* _The tasks_:
1. List every section heading in the personal profile below.
2. Carry the personal profile forward from its final sentence, in the same voice.

I'm an ethical non-monogamous relationship anarchist (which sounds terribly wanky, I know...). For the uninitiated, this means I believe relationships should be based on a foundation of communication, consent and self-determination, rather than entitlement. Although this isn't inherently non-monogamous, I am currently in a non-monogamous relationship (but live solo).
What I’m doing with my life
Jeez Mum! Get off my case! I'll sort it out soon.

I'm still recovering from the trauma of finishing a ridiculously overdue thesis. Seriously, what a fucker! I am, however, looking forward to the day when airline staff ask me to assist in an emergency amputation, because I insist on calling myself "Doctor" when checking in.
I’m really good at
Avoiding questions that require me to talk myself up in an overt manner.

For some reason, I feel most liberated in my writing when being self-deprecating. I've got qualities which could be good or bad, depending on who you're asking. I certainly don't presume to be everybody's cup of tea. Rather than attempt a boast, I prefer to ramble and flourish my flaws; spinning them like golden coins, so they'll simultaneously bedazzle the ones who are right for me, whilst deterring the ones who aren't.
The first things people usually notice about me
I'm an introvert and usually shy around strangers. That is, until I break some seal by blurting out something ridiculously personal about myself, after which, I'll happily run around under your garden sprinkler without any clothes!
Favorite books, movies, shows, music, and food
I derive a lot of pleasure from films, books and music. A lot of smarter, artsy-fartsy stuff, but a good dose of faff as well. As for the twaddle I get all swoony groupie about, I'm a sucker for magical realism, story telling and personal confessions revelling in the awkwardness of human existence.

* _Given information_:
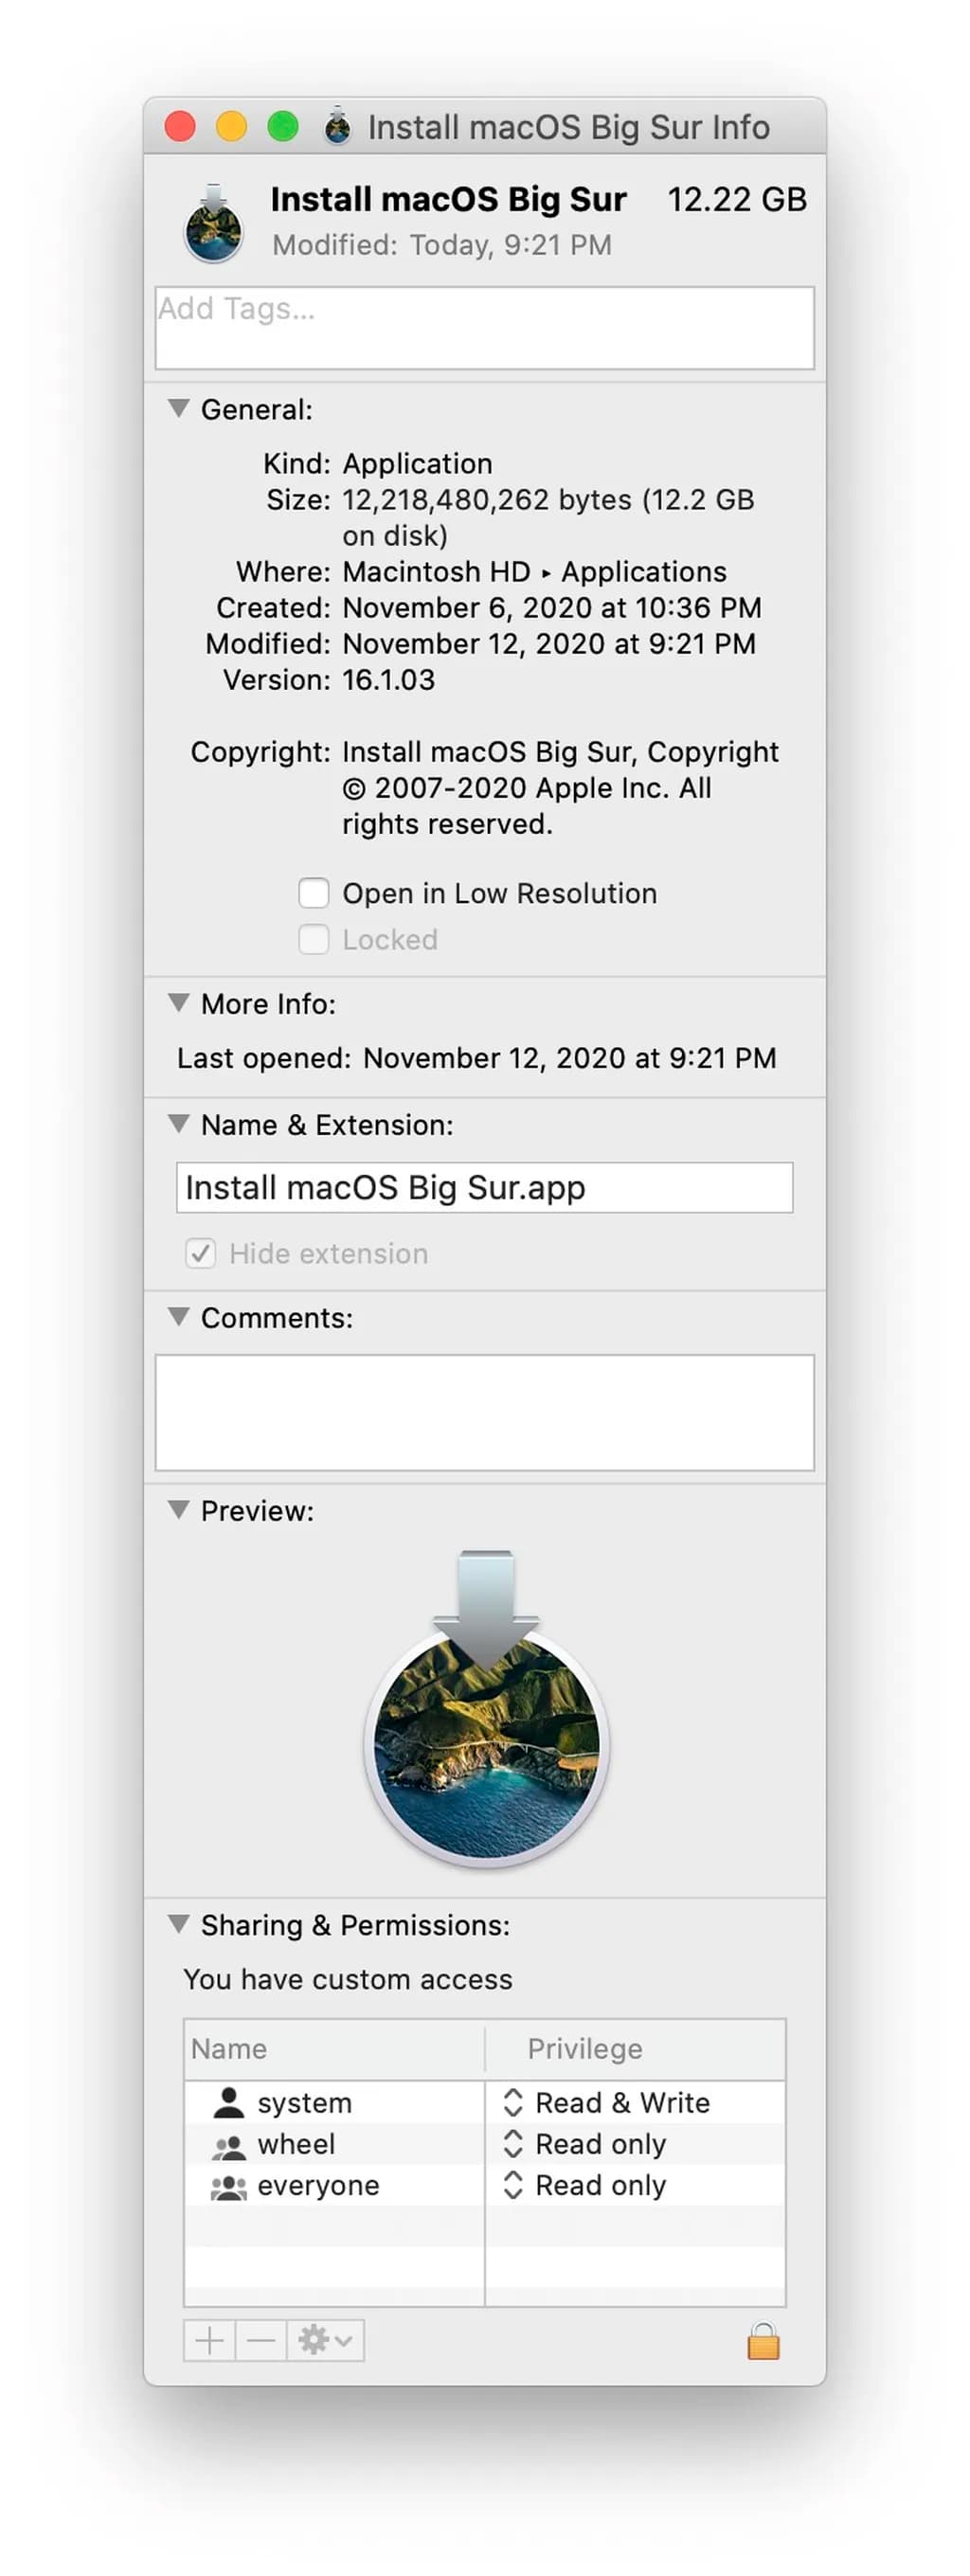Click the minus button to remove user
This screenshot has width=970, height=2576.
tap(261, 2341)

* _Written responses_:
1.
What I’m doing with my life
I’m really good at
The first things people usually notice about me
Favorite books, movies, shows, music, and food

2.
In my younger, super impressionable, years, I was besotted by those crypto-homo glam rockers - Bowie, Iggy and Mercury - whose crotches make me question my sexuality. Oh, and the dirty Beat poet/writers, who had a penchant for injecting themselves with heroin and cock. I thought I might be gay for a while. Except I didn't desire to sleep with men and I think about lady bits all the time (and then, of course, there's the prohibitive standards of hygiene, and all that dancing!). Turns out, I was just a little bit poofy. The politics of sexuality, gender and relationships fascinate me. If I ever detect a hint of homophobia (or, more generally, sex negativity) in another, I'll quite maliciously let them believe I'm gay just to rile them (sorry mum!) - I suppose this is a bit punk.
The six things I could never do without
I could never do a profile without a list.
I could never do a picnic without a tree.
I could never do a road trip without a daggy singalong.
I could never do a bicycle ride without a seat.
I could never do a date without an enthusiastic accomplice.
I could never do a philosophical discussion without a mildly addictive drink.
I could never do a question without breaking the rules.
I spend a lot of time thinking about
I think a lot about expression in writing; I'm perfectionist and I obsess about clearly articulating my rambling nonsensical thoughts. Often I over think and rewrite sentences so much that I create little monsters that no one can understand but me. With a pride reminiscent of Frankenstein, I let these miscreants flutter out into the world, like demented butterflies, and wonder that other's hearts don't break on encountering their beauty.
You should message me if
If you're feeling a bit "fuck yeah!" about the idea of getting to know a non-virtual version of me, you should do the "like" thingy. If we get a match, I'll endeavor to send you an awkward initial message, unless you're a dear and nice enough to spare me the trauma.

Cheerio!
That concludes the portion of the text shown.